It is quite hard to imagine the British countryside without rabbits bouncing about; however that was once the case, as they in fact originate from the western Mediterranean and were introduced to Britain by the Normans in the 12th century to provide meat and fur. Rabbits were an important part of the Norman diet and were literally farmed in large, enclosed warrens.
Of course, a number managed to escape from these enclosures and by the eighteenth century they had become a major pest. The population continued to grow with numbers probably peaking in the mid-1900s at about 100 million, causing an estimated £1 million worth of damage, which was a lot of money in those days! What is interesting is that some 40 million a year were killed, mainly for food and were a significant meat source for most country folk.

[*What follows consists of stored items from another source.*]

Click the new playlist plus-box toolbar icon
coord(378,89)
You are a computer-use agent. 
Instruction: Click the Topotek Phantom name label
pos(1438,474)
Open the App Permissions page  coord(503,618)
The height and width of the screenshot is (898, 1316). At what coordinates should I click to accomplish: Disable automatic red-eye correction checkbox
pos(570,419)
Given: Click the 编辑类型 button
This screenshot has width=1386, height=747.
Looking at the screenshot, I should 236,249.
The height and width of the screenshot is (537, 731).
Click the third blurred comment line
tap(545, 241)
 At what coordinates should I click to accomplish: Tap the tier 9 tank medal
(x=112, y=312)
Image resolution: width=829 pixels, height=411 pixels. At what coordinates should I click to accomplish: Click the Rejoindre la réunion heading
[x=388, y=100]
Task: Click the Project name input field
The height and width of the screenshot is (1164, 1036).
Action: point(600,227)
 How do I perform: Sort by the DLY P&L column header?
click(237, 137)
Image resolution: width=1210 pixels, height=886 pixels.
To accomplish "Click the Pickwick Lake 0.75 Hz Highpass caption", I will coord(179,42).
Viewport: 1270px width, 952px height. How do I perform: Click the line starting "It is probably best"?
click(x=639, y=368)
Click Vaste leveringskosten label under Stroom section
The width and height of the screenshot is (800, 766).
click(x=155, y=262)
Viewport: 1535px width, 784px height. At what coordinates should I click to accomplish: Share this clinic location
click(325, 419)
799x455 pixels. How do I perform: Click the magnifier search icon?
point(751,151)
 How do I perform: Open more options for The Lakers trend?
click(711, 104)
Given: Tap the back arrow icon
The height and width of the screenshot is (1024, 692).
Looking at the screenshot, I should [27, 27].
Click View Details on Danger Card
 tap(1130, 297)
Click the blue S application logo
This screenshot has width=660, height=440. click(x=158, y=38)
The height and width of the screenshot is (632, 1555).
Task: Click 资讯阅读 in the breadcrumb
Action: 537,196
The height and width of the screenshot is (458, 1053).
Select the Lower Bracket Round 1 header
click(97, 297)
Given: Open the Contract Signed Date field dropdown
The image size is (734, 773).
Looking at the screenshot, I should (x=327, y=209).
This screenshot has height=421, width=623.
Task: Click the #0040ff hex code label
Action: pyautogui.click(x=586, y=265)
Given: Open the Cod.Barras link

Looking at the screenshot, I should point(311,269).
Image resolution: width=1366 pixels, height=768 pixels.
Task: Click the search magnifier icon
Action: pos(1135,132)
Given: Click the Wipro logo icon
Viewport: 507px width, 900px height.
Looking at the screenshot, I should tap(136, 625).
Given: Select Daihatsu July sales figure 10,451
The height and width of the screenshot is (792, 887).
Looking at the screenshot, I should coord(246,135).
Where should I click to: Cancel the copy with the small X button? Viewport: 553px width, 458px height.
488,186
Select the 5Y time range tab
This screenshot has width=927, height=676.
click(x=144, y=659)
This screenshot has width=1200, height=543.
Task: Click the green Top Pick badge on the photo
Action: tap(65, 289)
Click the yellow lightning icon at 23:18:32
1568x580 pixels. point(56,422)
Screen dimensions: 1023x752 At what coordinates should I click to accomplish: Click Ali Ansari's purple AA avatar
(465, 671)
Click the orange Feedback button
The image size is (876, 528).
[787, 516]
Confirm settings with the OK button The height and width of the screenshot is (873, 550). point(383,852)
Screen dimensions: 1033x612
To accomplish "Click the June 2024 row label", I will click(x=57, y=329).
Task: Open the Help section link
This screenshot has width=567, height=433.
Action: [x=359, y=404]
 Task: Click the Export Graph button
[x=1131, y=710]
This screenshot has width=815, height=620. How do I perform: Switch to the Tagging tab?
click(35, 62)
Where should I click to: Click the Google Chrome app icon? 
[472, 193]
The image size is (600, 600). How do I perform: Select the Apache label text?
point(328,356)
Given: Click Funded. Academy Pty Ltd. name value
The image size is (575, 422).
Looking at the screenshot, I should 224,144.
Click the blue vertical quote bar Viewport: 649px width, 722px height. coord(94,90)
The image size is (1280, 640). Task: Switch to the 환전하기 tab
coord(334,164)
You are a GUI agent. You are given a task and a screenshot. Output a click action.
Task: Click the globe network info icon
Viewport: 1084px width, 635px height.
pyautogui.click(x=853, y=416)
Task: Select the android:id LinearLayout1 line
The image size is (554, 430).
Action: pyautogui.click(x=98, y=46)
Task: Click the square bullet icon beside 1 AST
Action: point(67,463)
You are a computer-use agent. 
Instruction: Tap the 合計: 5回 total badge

But of course the virus myxomatosis was introduced into the south east of England in 1953 and was then carried by fleas from rabbit to rabbit, helped along somewhat by people moving infected animals into “clean” areas. Interestingly, the government refused to ban this activity despite the protests from animal welfare groups. Within two years it was estimated that 99% of the rabbit population had died.
The countryside changed overnight, with areas that had previously had large populations of rabbits and therefore short, heavily nibbled grasslands, suddenly growing lush tall grass. Interestingly this lack of grazing caused many areas to lose important species that had come to rely on the rabbit, such as some important butterfly colonies which require a short grass sward to prosper!
But rabbits are nothing if not resilient and before too long some started to show signs of developing resistance. Nowadays, although outbreaks still occur, the population is once more thriving and growing and is now estimated to be around 40 million. What does not seem to have recovered quite so well is the good old rabbit stew, which is rarely served up in the average rural home. This is a great shame as it a fantastically lean and tasty dish!
If conditions allow, rabbits will breed throughout the year and can produce a litter of 3-7 young (known as kittens) per month. The female “doe” constructs a nest inside a burrow from grass bedding and lines it with soft fur from her chest and belly. Quite often, lower ranking does may be forced to breed in single entrance breeding burrows known as "stops", which are sited away from the main breeding warren. The young kittens are born blind, deaf and almost hairless, unlike the young of brown hare which are born all singing and dancing and ready to go! The kitten’s eyes open at around 10 days and they are weaned at 21-25 days old. The male or buck rabbit can mate at four months old and does can become pregnant at just 3.5 months of age, so you can begin to see how they might quickly make a comeback from something as serious as myxomatosis!